Private owners of land which bordered a road over which there was a public right of passage
generally had a right to gain access to the road from their own land (McRobert at 648 649;
Hamilton at para [20]). There was no evidence that the Council had ever sought to restrict the
use of the road by, for example, erecting barriers.
[13]
The Lord Ordinary made no findings about the level of present, historic or even
contemplated use of the access road. He had held, correctly, that the road had been designed to
permit vehicular access, including by farm vehicles, to the fields. His finding that it had not
been built to facilitate "routine vehicular access" was unclear. The Lord Ordinary had confused
the issues of whether a public right of passage existed and the management of that right. If
Highland Council wished to prevent excess vehicular use of the access road, they could do so
using powers under the 1984 Act.
[14]
The Lord Ordinary's decision created an absurd situation. The access road was owned
and maintained by the Council. It was constructed of tarmacadam and was designed for
vehicular use. It led directly to a busy public road. It had a wide bellmouth junction and traffic
signs, including "give way" markings. Despite all of this, according to the judge, the access
road was to be classified as a cycle track and no members of the public were entitled to turn into
it from the A862.
Respondents
[15]
The Lord Ordinary was correct to conclude that any public right was restricted to
pedestrian and cycle access. A road included any way over which a public right of passage was
exercised. A public right of passage was created whether a road was public or private and
could be "by whatever means" (Roads (Scotland) Act 1984, s 151(1)). The 1984 Act envisaged
8
the existence of public rights which were limited to a specific type of passage, for example,
pedestrian or cycle (s 151(2)). The acquisition of land for the construction of a road by a local
authority did not dedicate land for unrestricted public passage (Elmford (No 2) at para [19]). In
determining the scope of a public right of passage, regard had to be had to the type of passage
which had been exercised by the public (Gordon & Wortley, Scottish Land Law (3rd ed) vol 2 at
paras 27.41 and 27.44; Sheriff v Ferguson (1844) 6 D 530).
[16]
The access road was a private road. The Lord Ordinary found that Highland Council's
intention in constructing the access road had been to replace the track which had existed before
the improvements to the A862 were carried out. He found that, before the new access road was
built, members of the general public had taken access by foot and bicycle only. He had found
that the only vehicular access taken was not by members of the public generally, but by private
landowners. The access road had not been designed for unrestricted vehicular access.
[17]
The history of the use of the track, which pre-existed the access road, was restricted to
foot and bicycle access. There was no evidence to suggest that the public had made greater use
of the track. The access road had been intended to replace the track. The question was whether
any positive act by Highland Council conferred a wider right of passage over the road than the
track, or whether any such conferral could be inferred from any act of the Council. The Council
had not intended to confer a broader right. They had not consented to members of the public
generally taking vehicular access. Tarmacadam was used on the access road because it was
built to facilitate vehicular access for local landowners and the owners of the White House who
had lost the use of the track. The use of tarmacadam did not imply that the Council had
intended that anybody would be entitled to drive over the road.
9
Decision
[18]
A right of passage over a road or track can exist in one of two forms. First, there may be
a private law servitude right permitting a landowner (the dominant tenement) to use a road or
track on another person's land (the servient tenement). This right is usually confined to the
landowner, his employees, tenants and invitees. It may be for pedestrian, vehicular or other
means of travel as defined in the relevant deed or by long usage. The Lord Ordinary found that
no such servitude right exists in respect of the access road and the track under consideration.
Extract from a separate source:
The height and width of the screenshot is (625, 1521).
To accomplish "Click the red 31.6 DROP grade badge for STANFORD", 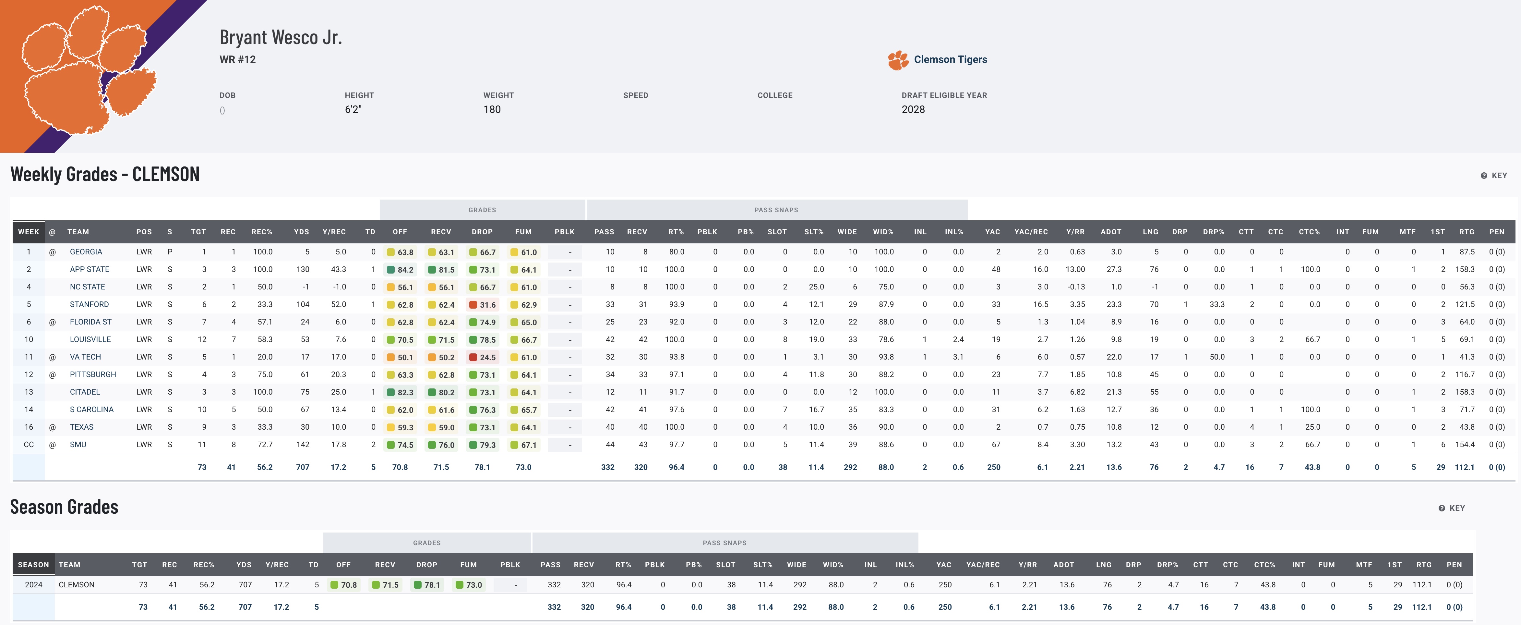I will pyautogui.click(x=483, y=304).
That begs a question of the nature of the right which the pursuer, the Gilmours, Mr Lawson and
the other present users of the road and track, actually have. In that connection, the Lord
Ordinary held that they all have a right to use the track and road, including by vehicle, yet that
right cannot be a private one.
[19]
The second, and only other, right to use a road or track is a public law right of passage.
A public right of passage can be created by, inter alia, prescription or by grant of the landowner
(Hamilton v Dumfries and Galloway Council (No. 2) 2009 SC 277, Lord Reed, delivering the opinion
of the Extra Division, at para [39]). What is clear, from the public nature of the right, is that it
cannot normally be confined to a restricted class of persons, at least in the absence of the use of
statutory powers which have not been invoked here. Once it is accepted, as it is, that there is no
private right, the right currently used by the neighbouring proprietors, the fishers and others
must be a public one. Since the public right admits vehicular use, by at least the pursuer, the
Gilmours, Mr Lawson and the many others referred to by the Lord Ordinary, that vehicular
right of passage must be available to any other member of the public.
[20]
Highland Council maintain that they did not intend to create such a public right of
vehicular access. However, in order to avoid doing so, at least in practical terms, they would
have had to have given all the landowners (and perhaps others with an interest) a servitude
10
right of a restricted nature. They did not do so. The pre-existing right, which the new section of
the A862 cut across, was vehicular access to Field 3, the White House and the other properties
and to those interests at and beyond the railway level crossing. That was a public right of
passage. If, as the Lord Ordinary found, what the Council were endeavouring to do was to
replace that access it must have involved the grant of a public right of vehicular access over the
new junction and access road. That is the inevitable consequence of the Council's actions to
preserve the existing public right of passage, including by vehicles, such as tractors.
[21]
The court will allow the reclaiming motion. It will recall the Lord Ordinary's
interlocutor of 31 August 2023 in so far as it repelled the pursuer's second plea-in-law and
refused to grant decree of declarator in terms of the second conclusion. It will repel the first
defenders' sixth plea-in-law, sustain the pursuer's second plea-in-law and declare that there is a
public right of pedestrian and vehicular access along the access road owned by the defenders
and coloured pink on plan 11 to and from access E and access F. Quoad ultra the court will
adhere to the Lord Ordinary's interlocutor. It will recall the relative expenses interlocutor of
12 October 2023 and will revisit that issue in due course.